● **Data shown**
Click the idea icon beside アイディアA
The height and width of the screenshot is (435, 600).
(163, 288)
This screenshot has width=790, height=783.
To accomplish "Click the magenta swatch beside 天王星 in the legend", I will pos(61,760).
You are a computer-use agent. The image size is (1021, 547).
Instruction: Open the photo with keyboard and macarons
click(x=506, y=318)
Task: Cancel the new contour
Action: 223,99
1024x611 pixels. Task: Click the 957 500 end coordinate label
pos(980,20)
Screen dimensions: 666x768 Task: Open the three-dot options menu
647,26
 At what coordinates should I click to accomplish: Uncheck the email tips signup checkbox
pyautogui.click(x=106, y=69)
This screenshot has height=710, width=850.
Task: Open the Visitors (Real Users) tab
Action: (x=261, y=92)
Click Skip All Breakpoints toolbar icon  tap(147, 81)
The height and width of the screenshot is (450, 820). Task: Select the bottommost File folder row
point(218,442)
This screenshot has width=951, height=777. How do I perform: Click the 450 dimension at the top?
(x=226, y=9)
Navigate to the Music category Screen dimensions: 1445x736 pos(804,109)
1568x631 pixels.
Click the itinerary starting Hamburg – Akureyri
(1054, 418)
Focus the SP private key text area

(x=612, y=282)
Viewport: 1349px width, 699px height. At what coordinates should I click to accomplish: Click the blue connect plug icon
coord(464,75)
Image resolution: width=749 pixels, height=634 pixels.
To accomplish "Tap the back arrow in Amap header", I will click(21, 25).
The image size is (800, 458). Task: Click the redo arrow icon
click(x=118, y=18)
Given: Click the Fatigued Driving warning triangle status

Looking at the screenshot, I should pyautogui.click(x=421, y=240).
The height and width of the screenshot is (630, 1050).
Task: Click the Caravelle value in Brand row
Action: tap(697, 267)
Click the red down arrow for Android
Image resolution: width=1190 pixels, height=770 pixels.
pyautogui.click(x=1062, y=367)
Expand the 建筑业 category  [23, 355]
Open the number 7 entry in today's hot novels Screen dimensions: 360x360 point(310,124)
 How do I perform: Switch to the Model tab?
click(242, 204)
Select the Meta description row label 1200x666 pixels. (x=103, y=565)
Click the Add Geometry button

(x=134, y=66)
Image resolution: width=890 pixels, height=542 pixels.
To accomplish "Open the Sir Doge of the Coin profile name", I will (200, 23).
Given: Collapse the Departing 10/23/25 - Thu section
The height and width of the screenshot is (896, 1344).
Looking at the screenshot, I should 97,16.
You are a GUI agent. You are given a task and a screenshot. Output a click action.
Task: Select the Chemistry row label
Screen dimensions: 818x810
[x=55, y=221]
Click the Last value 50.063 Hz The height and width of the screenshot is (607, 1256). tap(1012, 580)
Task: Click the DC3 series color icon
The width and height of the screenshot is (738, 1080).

● **About this exercise**
Repeat everything in the listing above exactly.

● **Output for this task**
Click the idea icon beside アイディアA
The height and width of the screenshot is (435, 600).
(163, 288)
This screenshot has width=790, height=783.
To accomplish "Click the magenta swatch beside 天王星 in the legend", I will pos(61,760).
You are a computer-use agent. The image size is (1021, 547).
Instruction: Open the photo with keyboard and macarons
click(x=506, y=318)
Task: Cancel the new contour
Action: 223,99
1024x611 pixels. Task: Click the 957 500 end coordinate label
pos(980,20)
Screen dimensions: 666x768 Task: Open the three-dot options menu
647,26
 At what coordinates should I click to accomplish: Uncheck the email tips signup checkbox
pyautogui.click(x=106, y=69)
This screenshot has height=710, width=850.
Task: Open the Visitors (Real Users) tab
Action: (x=261, y=92)
Click Skip All Breakpoints toolbar icon  tap(147, 81)
The height and width of the screenshot is (450, 820). Task: Select the bottommost File folder row
point(218,442)
This screenshot has width=951, height=777. How do I perform: Click the 450 dimension at the top?
(x=226, y=9)
Navigate to the Music category Screen dimensions: 1445x736 pos(804,109)
1568x631 pixels.
Click the itinerary starting Hamburg – Akureyri
(1054, 418)
Focus the SP private key text area

(x=612, y=282)
Viewport: 1349px width, 699px height. At what coordinates should I click to accomplish: Click the blue connect plug icon
coord(464,75)
Image resolution: width=749 pixels, height=634 pixels.
To accomplish "Tap the back arrow in Amap header", I will click(21, 25).
The image size is (800, 458). Task: Click the redo arrow icon
click(x=118, y=18)
Given: Click the Fatigued Driving warning triangle status

Looking at the screenshot, I should pyautogui.click(x=421, y=240).
The height and width of the screenshot is (630, 1050).
Task: Click the Caravelle value in Brand row
Action: tap(697, 267)
Click the red down arrow for Android
Image resolution: width=1190 pixels, height=770 pixels.
pyautogui.click(x=1062, y=367)
Expand the 建筑业 category  [23, 355]
Open the number 7 entry in today's hot novels Screen dimensions: 360x360 point(310,124)
 How do I perform: Switch to the Model tab?
click(242, 204)
Select the Meta description row label 1200x666 pixels. (x=103, y=565)
Click the Add Geometry button

(x=134, y=66)
Image resolution: width=890 pixels, height=542 pixels.
To accomplish "Open the Sir Doge of the Coin profile name", I will (200, 23).
Given: Collapse the Departing 10/23/25 - Thu section
The height and width of the screenshot is (896, 1344).
Looking at the screenshot, I should 97,16.
You are a GUI agent. You are given a task and a screenshot. Output a click action.
Task: Select the Chemistry row label
Screen dimensions: 818x810
[x=55, y=221]
Click the Last value 50.063 Hz The height and width of the screenshot is (607, 1256). tap(1012, 580)
Task: Click the DC3 series color icon
The width and height of the screenshot is (738, 1080).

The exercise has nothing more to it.